Pleyel Pianino, Paris, c. 1854

Pleyel pianino

Restored by Ken Walkup, 2020

7 Octaves

This piano is similar to a Pleyel Chopin owned and is known to have written some of the preludes on. It has an early version of the action that is in today's upright pianos, but with some challenging differences.

Johann Baptist Streicher, Vienna, 1857

Streicher piano

Gift of Alan Bostrom

Restored by Edward Swenson




Brahms praised the pianos of J. B. Streicher and used them almost exclusively in his Viennese recitals between the mid 1860s and 70s. In 1872, the Streicher firm loaned him one of their 1868 instruments for use in his apartment, which stayed with him until his death. The piano was mostly destroyed in the aftermath of World War II, with only the lyre, fallboard, and parts of the music stand remaining. Despite speculations that it had a Viennese action, we are ultimately uncertain since the Streicher firm produced several different actions at the time. This particular piano, however, features a Viennese action.

John Broadwood & Sons, London, 1865

Broadwood piano

6 1/2 Octaves, 6' 9"

Pleyel et Cie, Paris, 1865

Pleyel grand

Restored by Ugo Casiglia, 2005

Gift of Malcolm Bilson

7 Octaves



This instrument was purchased by French composer Eugène Ketterer.

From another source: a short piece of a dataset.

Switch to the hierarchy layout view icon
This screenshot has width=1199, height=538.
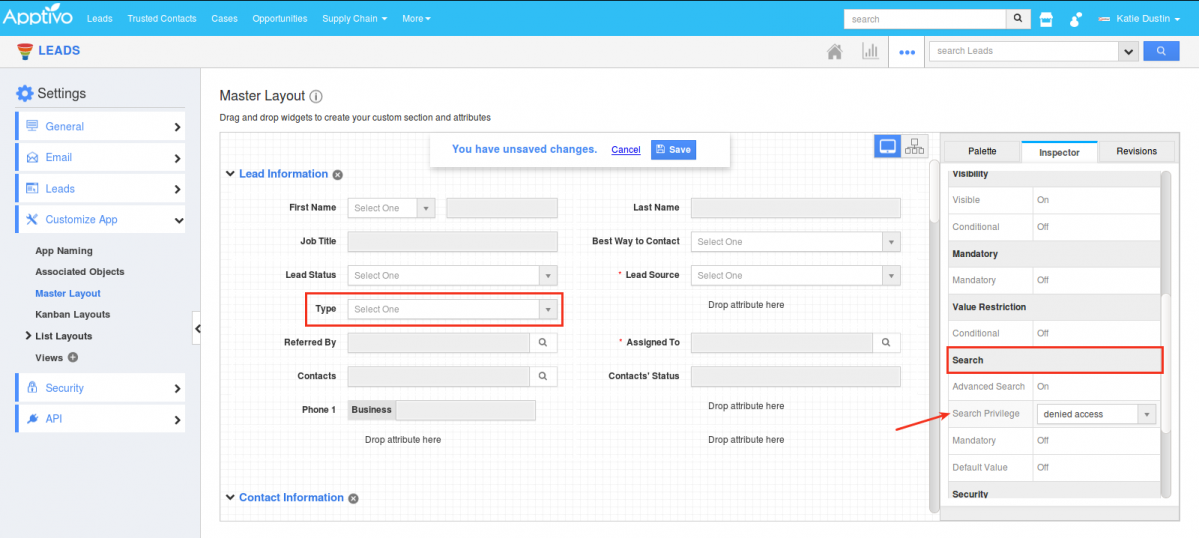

Ketterer died in 1870, and the instrument seems to have been barely used for many years afterwards (as evinced by the pristine condition of the ivories).

Érard, Paris, 1868

Erard piano

Restored by Frits Janmaat, c. 1999

7 Octaves, 6' 10"



J. M. Schweighofer & Söhne, Vienna, c. 1870

Restoration by Grant Hecher, c. 2005

Further restoration by Ken Walkup, 2018

On loan from Annette Richards and David Yearsley

7 Octaves, 8' 6"

The Schweighofer family is associated with piano making in Vienna going back to 1801. Johann Michael Schweighofer Jr., opened his own firm in 1832, after apprenticing in the shop of his father, mother, and stepfather; his sons succeeded him in this firm.

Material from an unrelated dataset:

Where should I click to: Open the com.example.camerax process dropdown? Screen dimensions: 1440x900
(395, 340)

Blüthner Aliquot Grand, Leipzig, 1878

Bluthner grand piano

Restored by Ken Walkup, 2015

7 Octaves, 7'

Aliquot means “divisor.” This refers to Blüthner’s string plan, patented in 1872, which has a fourth string for each note above the tenor range, not struck by the hammer and tuned an octave higher than the strings which are struck. The purpose was to reinforce the treble, and/or to make the sound more complex and interesting. Several other mid-nineteenth century piano makers experimented with this basic idea in different ways, and Steinway’s execution of this concept, which they called “duplex stringing,” is a part of the design of most modern pianos.

​The Aliquot Grand system was available on Blüthner pianos as an option for decades. However, this piano is almost unique in another way: although it has a full cast iron plate, and is technically cross-strung or overstrung like the American pianos which were so influential at the time, it is basically a straight strung piano because the bass bridge is more or less in the position it was on the earlier European pianos.

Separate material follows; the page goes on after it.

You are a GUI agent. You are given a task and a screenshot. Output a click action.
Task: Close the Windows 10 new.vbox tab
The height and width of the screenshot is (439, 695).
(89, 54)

Schweighofer & Söhne, Vienna, 1897

1897 J. M. Schweighofer & Söhne piano

On loan from Malcolm Bilson

Steinway & Sons "D" Concert Grand, New York, 1908

Rebuilt by Jim Reeder, 1985

Restored by Ken Walkup

7 1/3 Octaves, 9'

Cornell has three Steinway concert grands, from 1908, 1958, and 2006, almost exactly 50 years apart from each other. They have different personalities that mirror the evolution of Steinway over a hundred years. This one has a darker, less brilliant sound that does not appeal to all pianists but is highly valued by others.

Mason & Hamlin "BB" Grand, 1911

Bechstein "E" Grand, 1912

Blüthner Model 4, 1921

Mason & Hamlin "CC" Grand, c. 1930

Bösendorfer Imperial, c. 1955

On loan from Graeme Bailey

Steinway & Sons "D" Concert Grand, New York, 1960

Restored by Ken Walkup, 2006

7 1/3 Octaves, 9'

This instrument was formerly the Bailey Hall concert grand, 1960–2006. It has been played by many of the most prominent pianists of the period, including Rubinstein, Ashkenazy, Perahia, Serkin, Brendel, etc.